Although petitioner filed a petition for a writ of certiorari to the North Carolina Court of Appeals following the denial of his MAR, petitioner certiorari petition did not further toll the statute of limitations period because it was not a properly filed application for post-conviction relief under 28 U.S.C. 2244(d)(2). North Carolina law does not specify a specific time period for filing a certiorari petition in the court of appeals, but provides that such a petition must be filed "without unreasonable delay." N.C. R. App. P. 21(e). The United States Supreme Court in Evans v. Chavis , 546 U.S. 189 (2006), held that each circuit must determine for itself what constitutes an unreasonable delay. The Court stated that most states under similar circumstances allow thirty (30) to sixty (60) days for filing an appeal, and stated that it did not see how a six-month delay in filing an appeal "could fall within the scope of the federal statutory word pending.'" Id. at 854.

In this case, petitioner filed his petition for a writ of certiorari nearly five months after the superior court denied his MAR. This period of time is well beyond the "reasonable" period of time contemplated by the Court in Evans. Therefore, this court finds that petitioner's untimely February 15, 2013, petition for a writ of certiorari did not operate to toll the statute of limitations period. See Evans , 546 U.S. at 200-201; see Bartlett v. Keller, No. 1:10CV437, 2011 WL 1258113, at *3 (M.D. N.C. Mar. 31, 2011), appeal dismissed, 463 F.Appx. 190 (4th Cir. 2012); McConnell v. Beck , 427 F.Supp.2d 578, 582 (M.D. N.C. 2006);.

Even if petitioner's five month delay in filing his petition for a writ of certiorari could be construed as reasonable, petitioner's February 15, 2013, certiorari petition still would not toll the one-year statutory period because it was not properly filed. North Carolina Rule of Appellate Procedure 21(c), provides that a petition for a writ of certiorari "shall contain... certified copies of the judgment, order, or opinion or parts of the record which may be essential to an understanding of the matters set forth in the petition." Here, the record reflects that petitioner failed to include both certified documents and "a copy of the purported order he [wa]s requesting review of, any motion that was addressed by the trial court, copies of any judgments[, ] or any documents to support his petition." Resp't's Mem. Ex. 15, p. 6. Two days after the state notified the court of appeals of petitioner's deficiencies, the court of appeals dismissed petitioner's petition for a writ of certiorari. Id . (DE 16). Although the court of appeals' order does not explain the basis for the dismissal, it appears that the dismissal was for failure to comply with the requirements of the North Carolina Rules of Appellate Procedure, as contended by the State. N.C. R. App.
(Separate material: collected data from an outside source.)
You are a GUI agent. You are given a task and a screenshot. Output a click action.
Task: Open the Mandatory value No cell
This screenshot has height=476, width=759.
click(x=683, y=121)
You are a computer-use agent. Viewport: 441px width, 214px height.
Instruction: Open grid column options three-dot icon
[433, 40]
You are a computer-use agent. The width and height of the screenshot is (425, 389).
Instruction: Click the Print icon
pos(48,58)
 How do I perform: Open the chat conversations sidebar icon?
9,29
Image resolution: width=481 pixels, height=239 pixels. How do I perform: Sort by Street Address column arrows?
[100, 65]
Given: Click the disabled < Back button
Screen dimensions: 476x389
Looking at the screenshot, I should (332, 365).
P. 21(e) ("In the event the petitioner unreasonably delays in filing the petition or otherwise fails to comply with a rule procedure, the petition shall be dismissed by the court. If the petition is without merit, it shall be denied by the court). Thus, the petition for a writ of certiorari was not properly filed for the purposes of tolling under 28 U.S.C. § 2244(d)(2). See Artuz v. Bennett , 531 U.S. 4, 8 (2000) (finding that an application is "properly filed' when its delivery and acceptance are in compliance with the applicable laws and rules governing filings"); Escalante v. Watson, 488 F.Appx. 694, 697 & 701 (4th Cir. 2012) (holding that petition was time barred and not tolled where "appeal was refused because it was not perfected in the manner provided by law and, therefore, was not properly filed") (internal quotations omitted). Based upon the foregoing, the court finds that petitioner's February 15, 2013, petition for a writ of habeas was not properly filed and did not operate to toll the statute of limitations time-period and the action is time-barred.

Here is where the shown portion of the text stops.